By Clay Waters | April 06, 2011 | 13:36

The ambitious, cost-trimming House Republican budget proposal put forward by Rep. Paul Ryan “is not going to become law anytime soon, if ever,” New York Times reporter Jackie Calmes assured us in her Wednesday “news analysis,” “A Conservative Vision, With Bipartisan Risks.” Yet it still “poses huge political risks for Republican candidates for Congress and for the White House in 2012.” A front-page, above-the-fold front-page photo teased the article, with the caption helpfully mentioning that Ryan’s budget “poses huge political risks for Republicans.”

Calmes, whose coverage is quite sympathetic to Obama’s fiscal priorities, especially his expensive “stimulus” package, immediately assured readers the conservative proposal didn’t have a snowball’s chance of becoming law:

The audacious long-term budget path that House Republicans outlined on Tuesday is not going to become law anytime soon, if ever. Senate Democrats and President Obama will see to that.

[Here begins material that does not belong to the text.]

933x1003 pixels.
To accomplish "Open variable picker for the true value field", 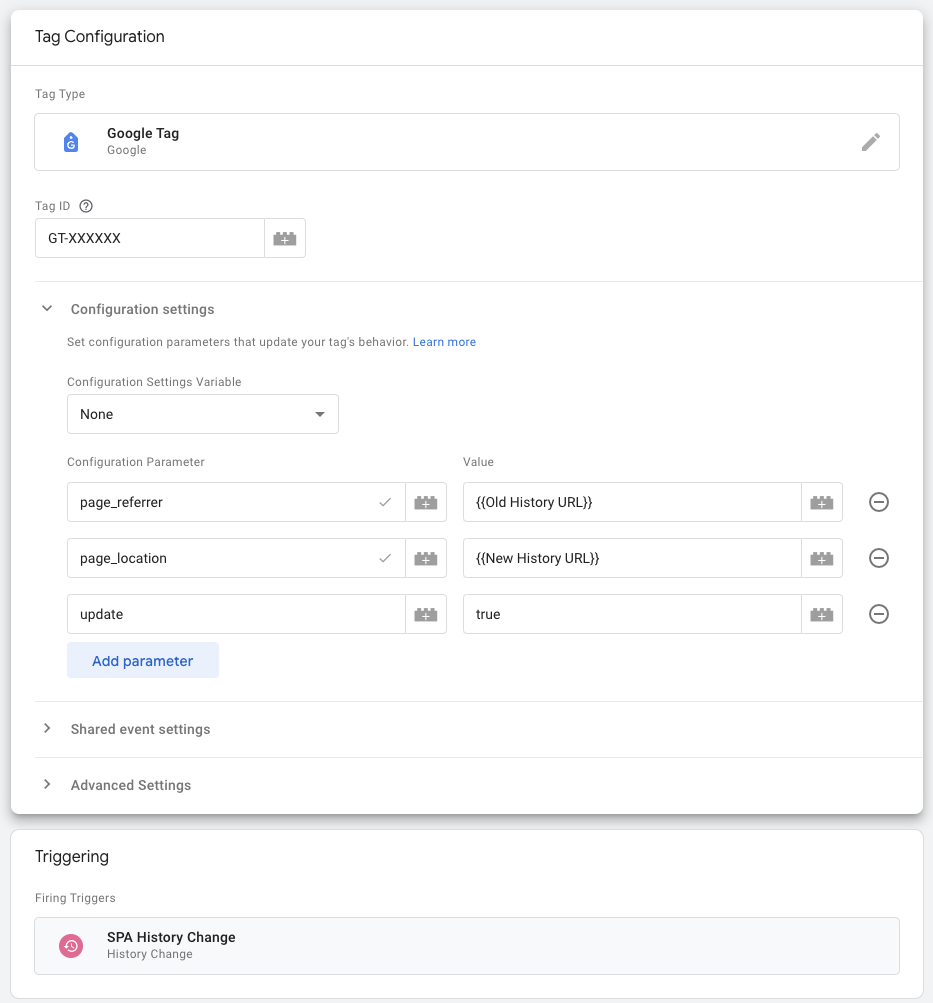I will (x=822, y=615).
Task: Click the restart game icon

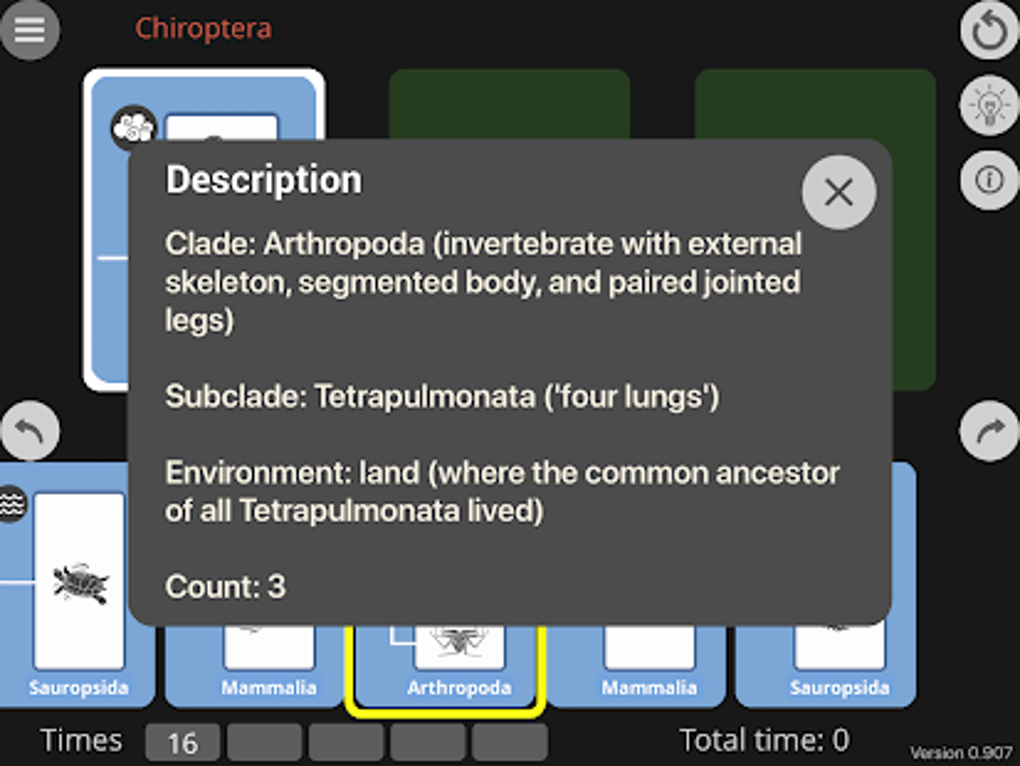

Even so, the plan rolled out by the Republican majority in the House figures to shake up this year’s already contentious budget debate as well as next year’s presidential politics. By its mix of deep cuts in taxes and domestic spending, and its shrinkage of the American safety net, the plan sets the conservative parameter of the debate over the nation’s budget priorities further to the right than at any time since the modern federal government began taking shape nearly eight decades ago.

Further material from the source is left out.